Page MenuHomePhabricator

Switch A/B test logs over to a more easily analysable format
Closed, ResolvedPublic

Description

One of the things to come out of the first A/B test in discovery was that the format for our logs is hard to analyse. The suggested fix is outlined at https://docs.google.com/document/d/1oJQb0EcMPlCBU7R1Gc3lOP9jeZwU12zneRWREhX-FZU/edit# but, TL;DR:

  1. Drop xff and group;
  2. Replace group with an x_analytics-like, key=value pair format so we can test multiple parameters at once;
  3. Remove JSON-style formatting and use tab-separation if possible, with query data (other than the specified fields) stored as JSON blobs /in/ a field;
  4. Sanitise the user_agent and query fields to remove tabs and quotes, if at all possible.

Event Timeline

Ironholds assigned this task to EBernhardson.
Ironholds raised the priority of this task from to Needs Triage.
Ironholds updated the task description. (Show Details)
Ironholds added a subscriber: Ironholds.
Restricted Application added a subscriber: Aklapper. · View Herald TranscriptAug 12 2015, 8:42 PM

Whats the escaping mechanism for data that includes tabs?

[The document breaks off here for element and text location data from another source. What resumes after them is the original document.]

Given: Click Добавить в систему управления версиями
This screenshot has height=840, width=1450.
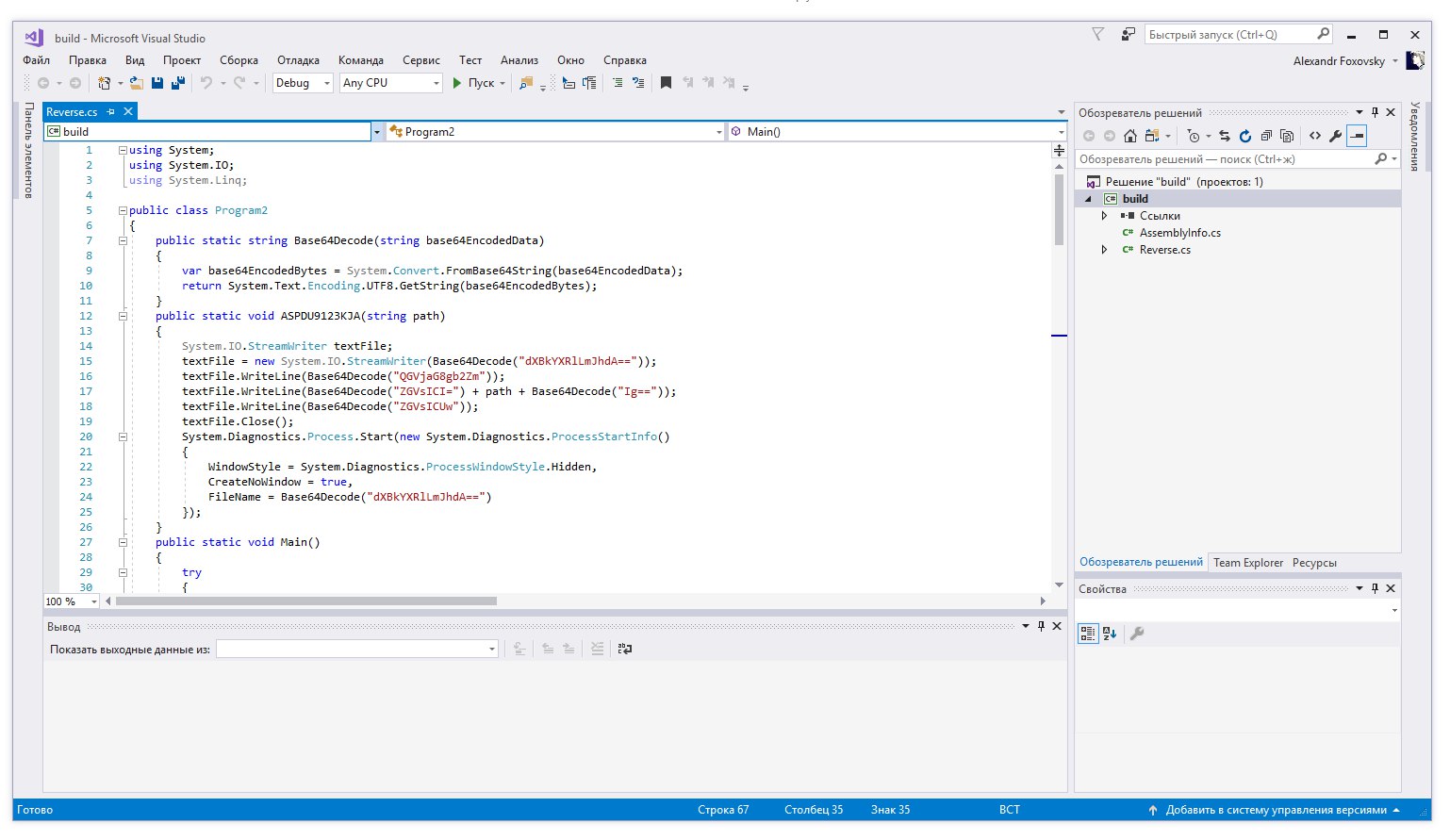Looking at the screenshot, I should click(1275, 810).
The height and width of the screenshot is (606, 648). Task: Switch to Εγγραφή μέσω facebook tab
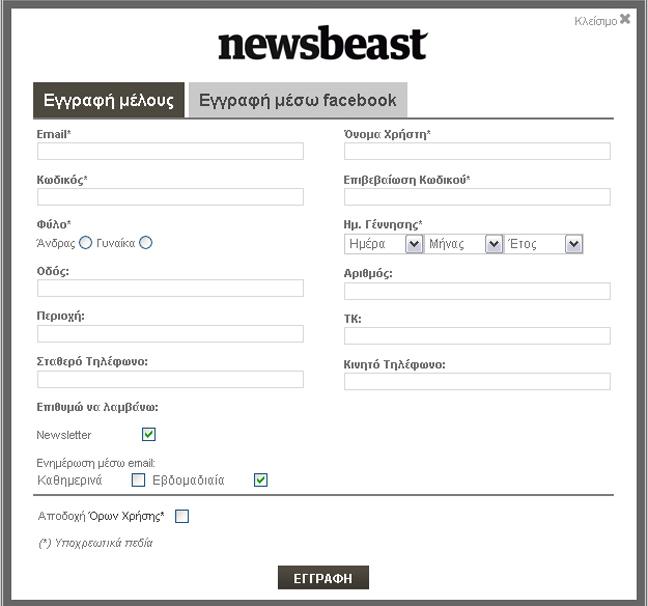click(298, 101)
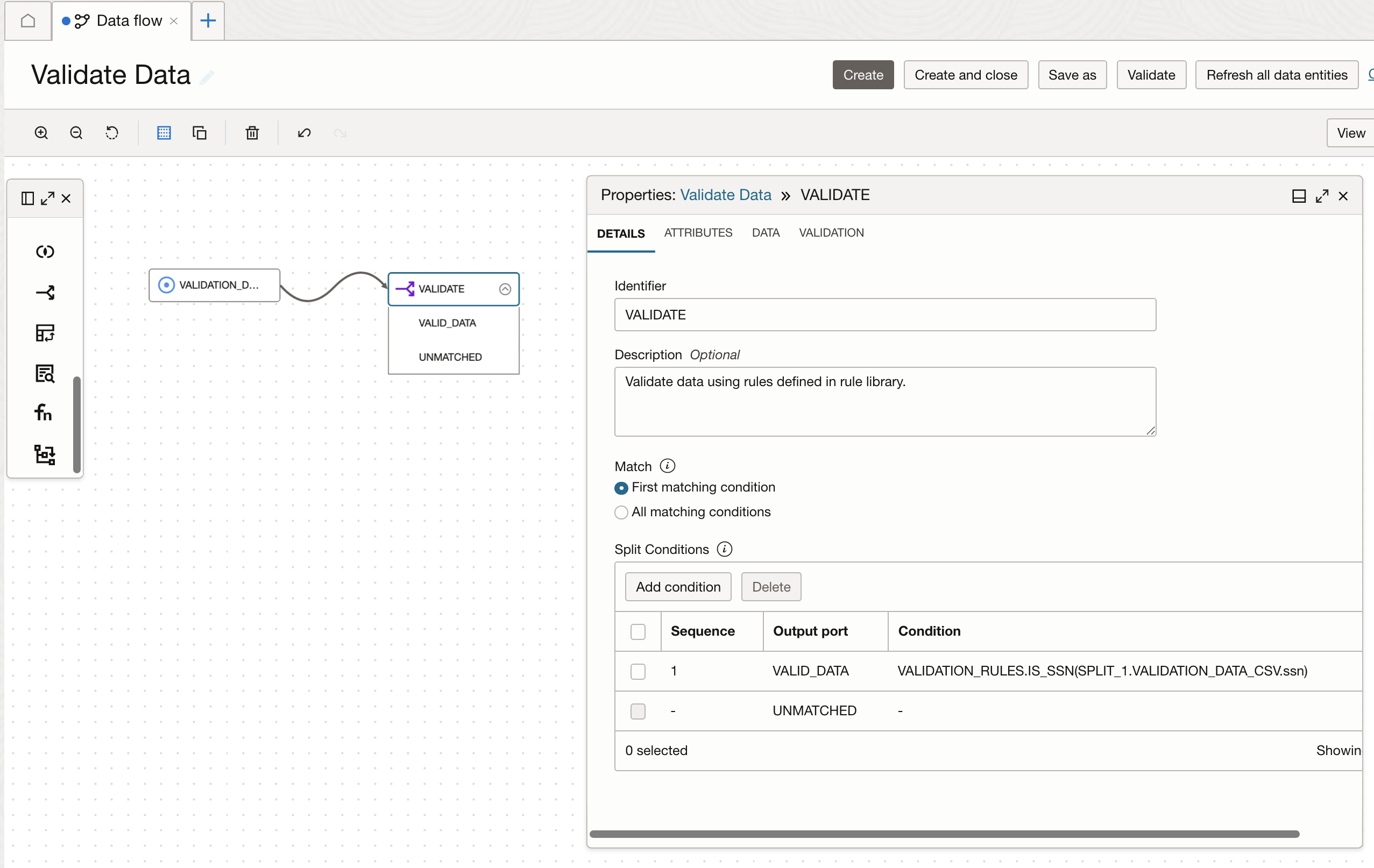This screenshot has height=868, width=1374.
Task: Pick the Expression (fn) operator
Action: 44,412
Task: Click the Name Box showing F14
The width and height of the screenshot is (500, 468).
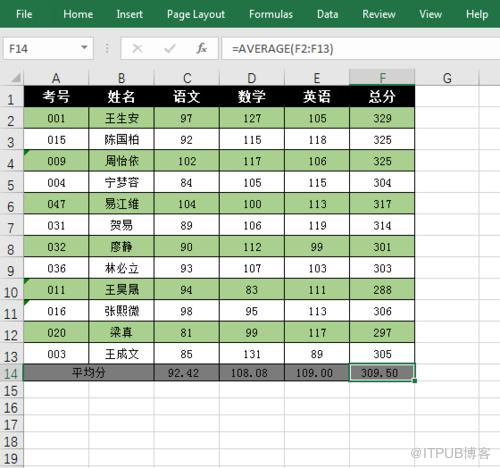Action: (48, 49)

its a common problem in parsing, when the input data contains your separation marker what do you do? It looks like you want to strip them from UA and encode them to json in the query string? I think that covers our bases for user generated data here, but is fragile.

To make sure we mean the same thing, is this basically the format you want?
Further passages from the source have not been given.